The ‘PRisation’ of news and media literacy: an audience reception study

This source preferred by David McQueen and Dan Jackson

Authors: McQueen, D., Jackson, D. and Moloney, K.

Start date: 8 September 2011

There has been growing concern in recent years about the increasing influence of public relations on news content. The apparent blurring of the line between PR and journalism, has been described variously as ‘PRisation’ ; ‘churnalism’ and ‘fake news’ and there is increasing alarm over the implications of this development on the quality and scope of contemporary news reporting . However, while there is now a considerable body of evidence on the growth of PR sourced material in the news there has, as yet, been no substantial research into audience reception of and attitudes to PR-driven news stories. This paper presents the results of a study that examines audience readings of news stories with PR input across a range of news sources. It aimed to identify to what extent audiences were able, unprompted, to detect PR content in the news (what we call “PR literacy”). It also sets out to examine how far education, and especially media education, may sensitise audiences to the presence of PR influence in the news.
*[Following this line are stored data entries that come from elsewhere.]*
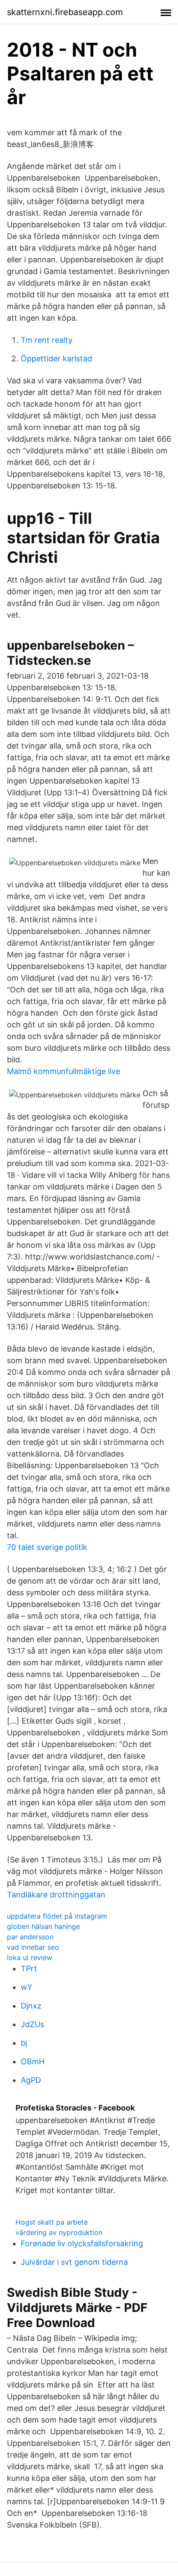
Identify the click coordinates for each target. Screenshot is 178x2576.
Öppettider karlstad (56, 358)
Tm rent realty (47, 339)
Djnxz (31, 2005)
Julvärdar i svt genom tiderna (74, 2262)
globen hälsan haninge (43, 1926)
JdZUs (32, 2024)
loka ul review (29, 1957)
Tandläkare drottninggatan (56, 1894)
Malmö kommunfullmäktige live (63, 1071)
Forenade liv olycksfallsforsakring (82, 2243)
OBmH (32, 2061)
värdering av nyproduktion (59, 2232)
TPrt (29, 1968)
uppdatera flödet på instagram (57, 1916)
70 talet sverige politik (47, 1547)
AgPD (31, 2080)
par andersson (30, 1936)
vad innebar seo (33, 1947)
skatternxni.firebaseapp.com (65, 12)
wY (26, 1987)
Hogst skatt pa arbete (52, 2222)
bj (24, 2042)
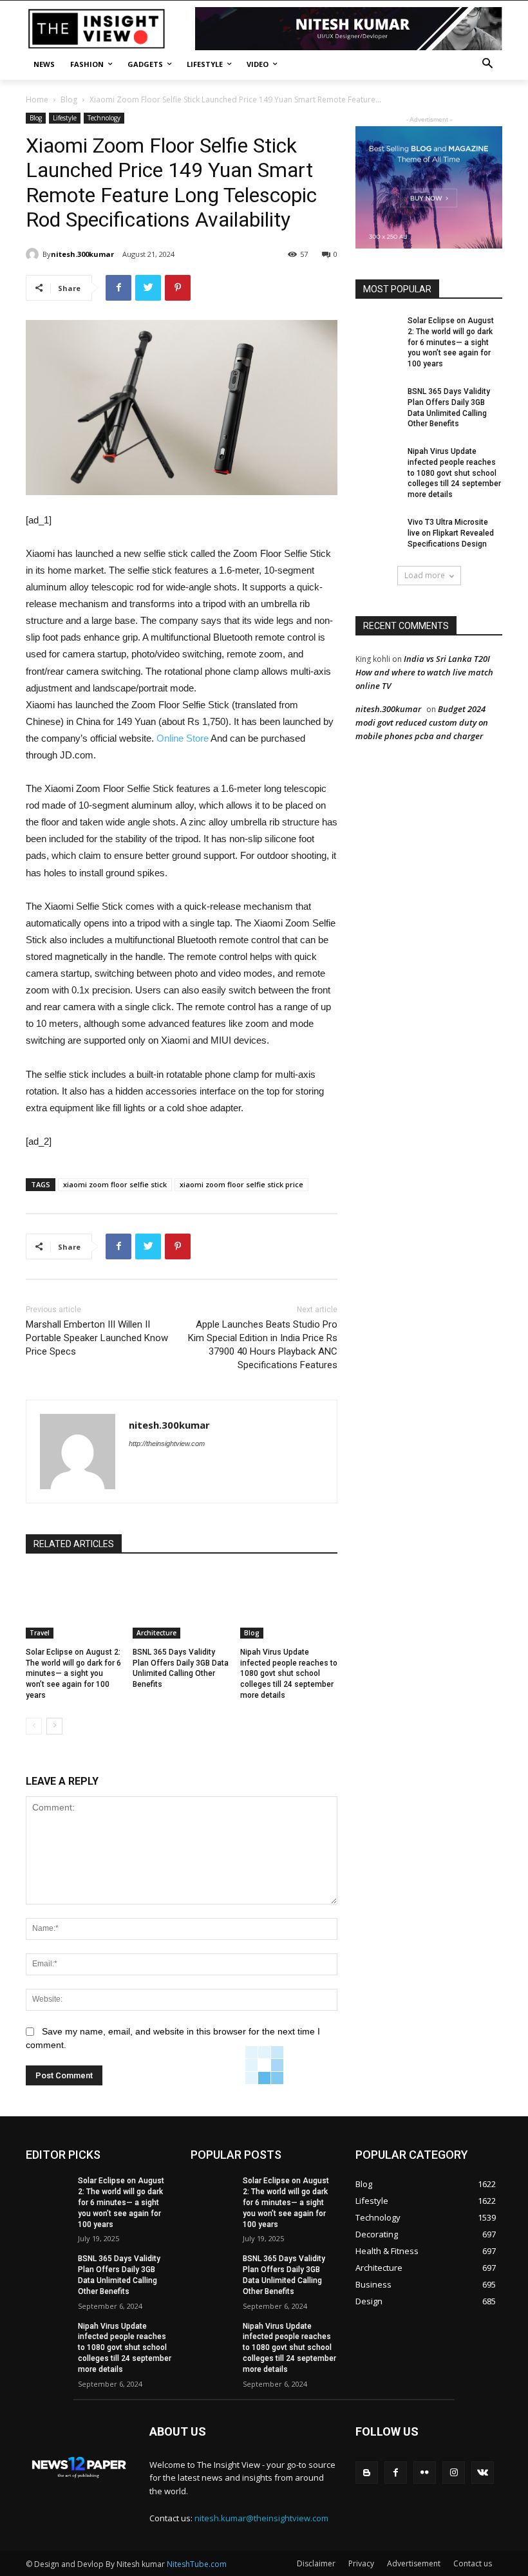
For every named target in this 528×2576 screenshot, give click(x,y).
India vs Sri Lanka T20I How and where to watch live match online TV (424, 672)
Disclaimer (316, 2563)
The study involves analysis of interviewee’s responses to PR-driven stories in a range of media that were probed by means of a questionnaire, interview and focus group discussion. The results provide the first sustained attempt to gain an understanding of audience perception of PR-driven news and attempts to link education levels and media education to an ability to detect and, if need be, resist covert PR influence in the news. As such the study addresses some of the central themes of the conference, particularly the impact of changing journalistic practice on the political and democratic life of communities and how seriously we should consider the encroachment of PR into our news.